PixelFish | November 26, 2006 07:02 PM

More fodder for the Bond discussion: Idolator presents The Worst Bond Themes.

Q | November 26, 2006 08:01 PM

The engineer in me can't let this pass... to the person deriding the "stealth ship" in Tomorrow Never Dies... please Google or check Wikipedia for "Sea Shadow". Many stealth techniques do indeed work quite well for sonar as well as radar.

Interesting trivia: When the prototype of the F-117 Stealth Fighter was photographed with a Polaroid camera, the pictures all turned out blurry, because of the Polaroids use of a sonar-like signal to determine range for autofocus...

Er... and more on topic:

1. Connery
2. Brosnan

Looking forward to seeing Casino Royale when we get a babysitter...

Jon Mann | November 26, 2006 09:29 PM

The sad thing is, Cornell already wrote an ideal Bond theme song: Blow Up The Outside World. Pity he didn't just tweak it a bit for Royale...

John League | November 27, 2006 09:54 AM

Whatever one thinks of the various incarnations and misuses of Bond actors, consider the pitiful job the writers (and casting directors) of these movies have done for the villains. Christopher Walken was utterly wasted in A View to a Kill, as was Jonathan Pryce in Tomorrow Never Dies. Then you have Joe Don Baker and Jeroen Krabbe in The Living Daylights? Please.

Tor | November 27, 2006 11:40 AM

Finally saw it last night, and it does feel like a rebirth for the series. I grew up with Moore's movies, so I admit that I have a soft spot for him, but at the same time, I think Moore's gadgets represented the pinnacle of Bond gadgetry. Not that they were the most extreme, but they perfectly hit the line between cool and believable. The highpoint being the underwater car. As well as the fact that at the age I saw For Your Eyes Only, the underwater fight scene, as well as the active participation of the 'helpless female victim' were hugh plusses for me. I remember always being freaked out by the dude in the Jim Suit... So Moore gets second place because of that, for me.

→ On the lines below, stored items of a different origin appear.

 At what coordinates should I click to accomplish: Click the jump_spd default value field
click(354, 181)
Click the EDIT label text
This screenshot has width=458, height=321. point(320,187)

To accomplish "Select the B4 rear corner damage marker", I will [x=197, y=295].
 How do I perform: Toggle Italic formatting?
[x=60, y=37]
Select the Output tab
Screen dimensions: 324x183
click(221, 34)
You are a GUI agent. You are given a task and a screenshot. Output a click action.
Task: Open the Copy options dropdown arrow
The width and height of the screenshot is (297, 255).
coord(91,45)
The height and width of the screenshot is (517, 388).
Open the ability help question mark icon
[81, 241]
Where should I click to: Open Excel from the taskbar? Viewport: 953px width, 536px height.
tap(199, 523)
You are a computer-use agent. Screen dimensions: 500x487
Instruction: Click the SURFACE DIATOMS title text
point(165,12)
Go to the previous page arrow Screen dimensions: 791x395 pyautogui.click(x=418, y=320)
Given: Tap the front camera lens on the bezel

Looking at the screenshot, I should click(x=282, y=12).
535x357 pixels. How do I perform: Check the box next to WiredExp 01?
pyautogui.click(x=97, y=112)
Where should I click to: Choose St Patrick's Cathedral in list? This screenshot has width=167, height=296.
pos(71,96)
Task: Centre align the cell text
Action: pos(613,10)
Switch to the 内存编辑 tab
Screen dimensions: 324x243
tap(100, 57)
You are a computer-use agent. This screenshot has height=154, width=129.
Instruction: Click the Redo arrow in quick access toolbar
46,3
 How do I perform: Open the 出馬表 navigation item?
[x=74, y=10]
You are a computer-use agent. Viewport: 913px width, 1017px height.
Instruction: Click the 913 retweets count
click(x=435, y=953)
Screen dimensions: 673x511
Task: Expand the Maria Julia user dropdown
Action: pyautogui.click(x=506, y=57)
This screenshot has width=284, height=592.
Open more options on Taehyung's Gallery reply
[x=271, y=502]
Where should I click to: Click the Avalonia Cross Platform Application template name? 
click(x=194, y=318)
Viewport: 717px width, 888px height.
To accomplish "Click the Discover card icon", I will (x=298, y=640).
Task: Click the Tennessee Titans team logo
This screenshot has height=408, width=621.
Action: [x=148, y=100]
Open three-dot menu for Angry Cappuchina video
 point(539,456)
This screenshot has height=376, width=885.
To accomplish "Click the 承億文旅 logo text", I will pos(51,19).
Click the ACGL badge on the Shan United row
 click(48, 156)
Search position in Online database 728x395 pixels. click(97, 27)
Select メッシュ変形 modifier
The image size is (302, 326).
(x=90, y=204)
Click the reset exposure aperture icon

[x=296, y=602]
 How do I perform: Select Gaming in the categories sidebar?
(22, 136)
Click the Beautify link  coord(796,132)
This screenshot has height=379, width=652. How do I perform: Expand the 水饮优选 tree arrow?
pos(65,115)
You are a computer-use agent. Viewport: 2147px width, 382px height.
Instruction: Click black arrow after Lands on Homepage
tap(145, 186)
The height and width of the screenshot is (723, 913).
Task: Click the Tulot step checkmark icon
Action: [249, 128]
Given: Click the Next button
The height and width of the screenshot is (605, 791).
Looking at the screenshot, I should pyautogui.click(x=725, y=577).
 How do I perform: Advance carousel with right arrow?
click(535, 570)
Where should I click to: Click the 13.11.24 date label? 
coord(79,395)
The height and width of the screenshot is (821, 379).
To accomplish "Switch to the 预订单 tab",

I really enjoyed Casino Royale, if for no other reason than Bond gets back the charming mysogeny that he lost in the Dalton years, and never really regained under Brosnan. The first time Dalton asked for two rooms (for him and the cellist) made me choke. But what was great was the mysogeny was presented not as a wolf among sheep (see Connery, Lazenby and Moore) but as a bad boy appreciated for being bad. One of the best lines in the movie, IMHO, was:

You don't have to worry about me, you're not my type.

What, too smart?

No... you're single.

Which ended up forshadowing the end of the movie. The lines during the torture scene also seemed very Bond-ish, even though I couldn't see any of the previous Bonds ever saying them.

In any event, although I did really enjoy Brosnan's Bond, the tech in those movies was too outlandish for my taste. And a villan with diamonds embedded in his face? Or with a slowly migrating bullet, causing him to act violently? I much prefer the subtlety of one or two bloody tears, with the understated explaination that it was 'a misaligned tear duct.' That has more menace to me than the more outlandish motivations/quirks of Brosnan's villans.

So my ranking, for what it's worth is:

Connery
Moore
Brosnan
Dalton

With Lazenby and Craig getting high marks, but in my book, you have to play Bond more than once to get on the list.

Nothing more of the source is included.